CDS: subsecretário de Fiscalização fala sobre o TDPF

Atendendo ao convite do presidente do Sindifisco Nacional, Cláudio Damasceno, o subsecretário de Fiscalização da RFB (Receita Federal do Brasil), o Auditor Fiscal Iágaro Jung Martins, esteve na reunião do CDS (Conselho de Delegados Sindicais), na manhã de quinta-feira (14), oportunidade que esclareceu aos delegados a Portaria da RFB nº 2467/2017, que trata dos procedimentos para prorrogação do TDPF (Termo de Distribuição de Procedimento Fiscal).

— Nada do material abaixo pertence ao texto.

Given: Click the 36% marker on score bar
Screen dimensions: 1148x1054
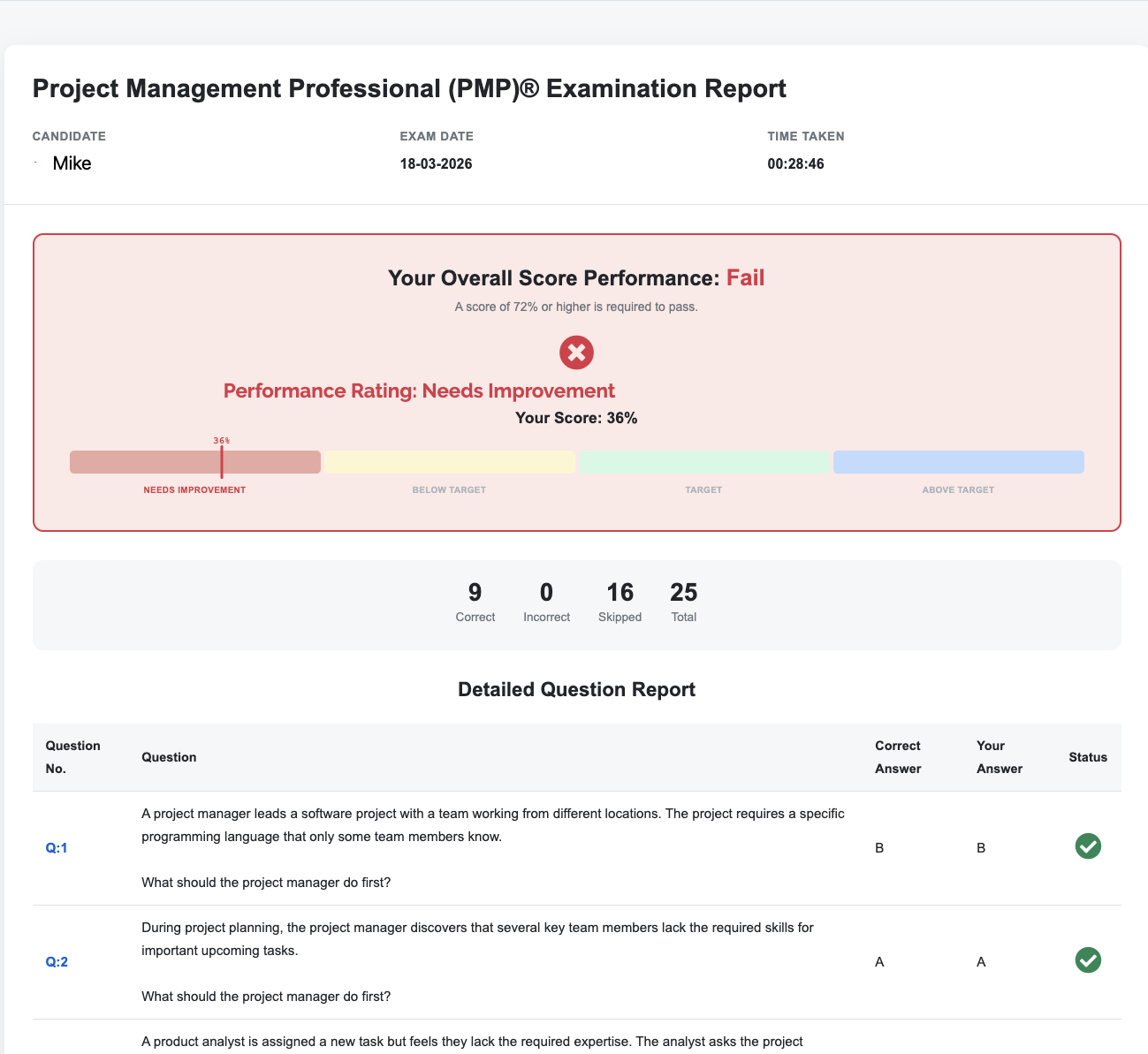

O subsecretário iniciou sua exposição discorrendo sobre a preocupação da fiscalização em mostrar à sociedade a importância do cargo de Auditor Fiscal, o que inclui o aumento da percepção de risco e a certeza da punição do infrator. De acordo com Iágaro Martins, 70% das fiscalizações dos procedimentos demandam prazo de até 12 meses. A Portaria 2467/17 estabelece a prorrogação automática de TDPF pelo sistema Ação Fiscal por 120 dias para fiscalização — prazo contado a partir da data de vencimento. No caso de necessidade, as demais prorrogações ficam condicionadas a registro de justificativa, de competência do Auditor Fiscal ativo ou chefe da equipe responsável pelo TDPF em questão.

“Para validar a prorrogação, a justificativa pode ser registrada pelo próprio Auditor Fiscal ou pelo chefe da equipe. O pedido de prorrogação do tempo para conclusão da fiscalização deve ter, no mínimo, 100 caracteres e deve responder a critérios que indicam a razão da demora do procedimento, de forma que fique demonstrado que a causa tempo não está vinculada à eficiência do trabalho do Auditor”, explicou o subsecretário.

O presidente do Sindifisco Nacional, Cláudio Damasceno, apresentou ao subsecretário as dúvidas de muitos Auditores que questionam se o prazo de prorrogação não poderia ser um pouco maior, de seis meses, dependendo da ação de fiscalização. Sobre isso, o secretário afirmou que, neste momento, tal extensão é inviável para Receita Federal.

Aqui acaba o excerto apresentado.